Fenomeno reshoring: la schiavitù in un paio di scarpe
Un paio di ballerine.
Un comodo stivaletto, delle décolleté per una serata elegante. Calzature che usiamo per una stagione e che spesso finiscono nel cassonetto appena sei mesi dopo.
Potrebbero essere riparate? Sì. Ma a volte il prezzo di un paio di scarpe nuove è così basso che non vale nemmeno la pena farle passare dalle mani di un calzolaio.
Se a noi questa situazione regala un illusorio risparmio c’è sempre qualcuno che ne fa le spese. E, chissà perché, spesso sono le parti più povere del mondo.
Una filiera poco trasparente
La produzione di scarpe parte sempre dalla progettazione del modello, a cui fa seguito la manifattura della tomaia (parte superiore della scarpa)e infine il montaggio dell’intero prodotto.
L’azienda a quel punto può scegliere se confezionare la calzatura tramite una produzione esclusivamente interna o spostare la manifattura anche all’esterno. Scelta, quest'ultima, operata dalla maggioranza dei grandi marchi.

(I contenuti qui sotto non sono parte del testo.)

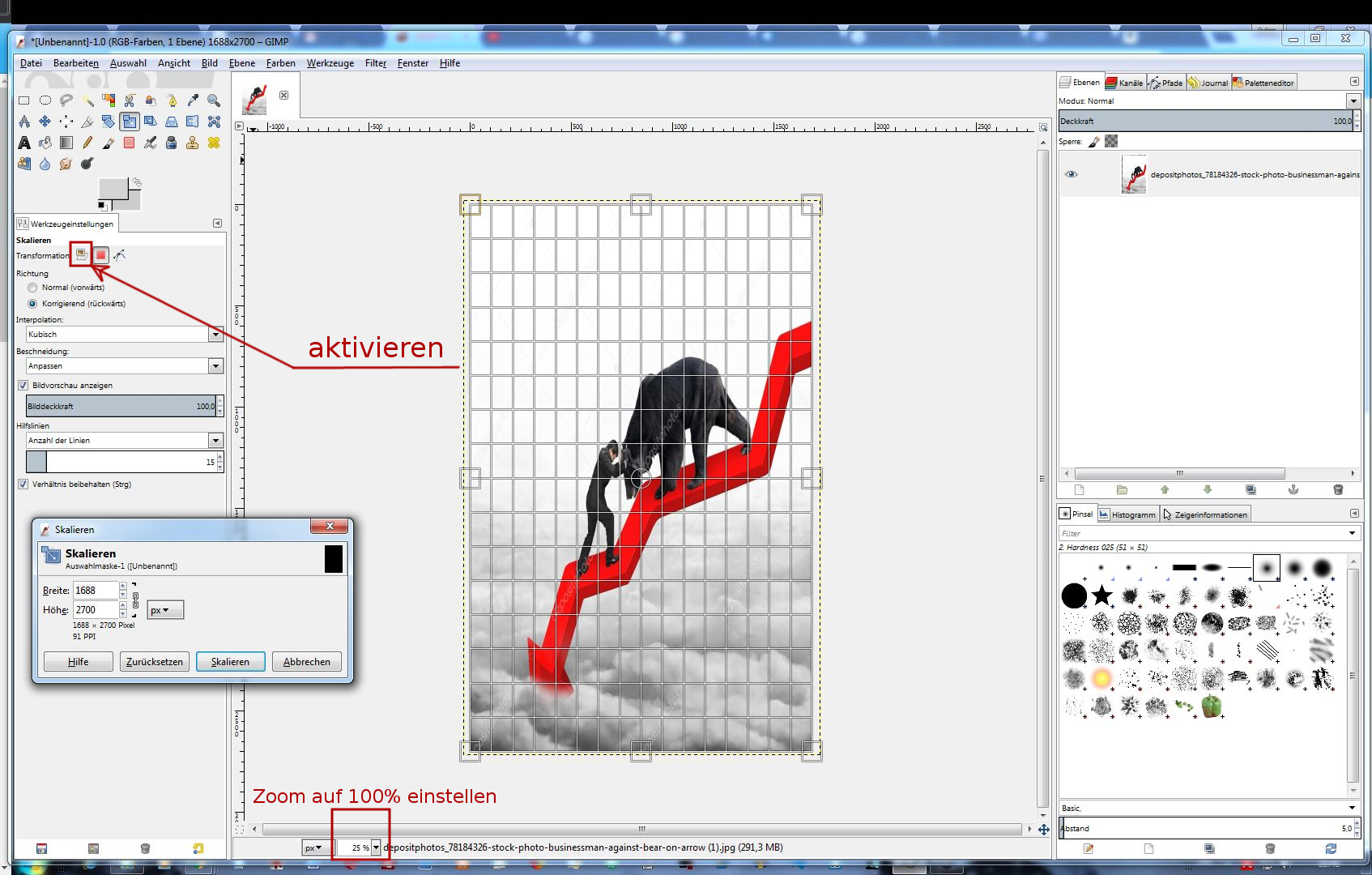Select the Zoom magnifier tool
The image size is (1372, 875).
click(214, 100)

L’azienda portavoce delle molte esterne che vengono utilizzate si chiama capofiliera, tutte le altre sono i subfornitori. Benché i grossi brand stipulino contratti di fornitura con poche imprese, in realtà il numero di aziende che entra nella catena è molto più ampio, per abitudine dei terzisti a cedere sempre il lavoro a società di livello inferiore.
Risultato? "Più si scende giù per la filiera, più i prezzi si riducono perché ogni livello tenta di guadagnare su quello successivo, trattenendo parte del prezzo pattuito col proprio committente". ( Report Change your shoes) Come far fronte a questo circolo vizioso?
Cambia le tue scarpe
Si chiama Change your shoes la nuova campagna di Abiti puliti, rete di più di 250 partner che mira al miglioramento delle condizioni di lavoro e al rafforzamento dei diritti dei lavoratori dell’industria della moda globale.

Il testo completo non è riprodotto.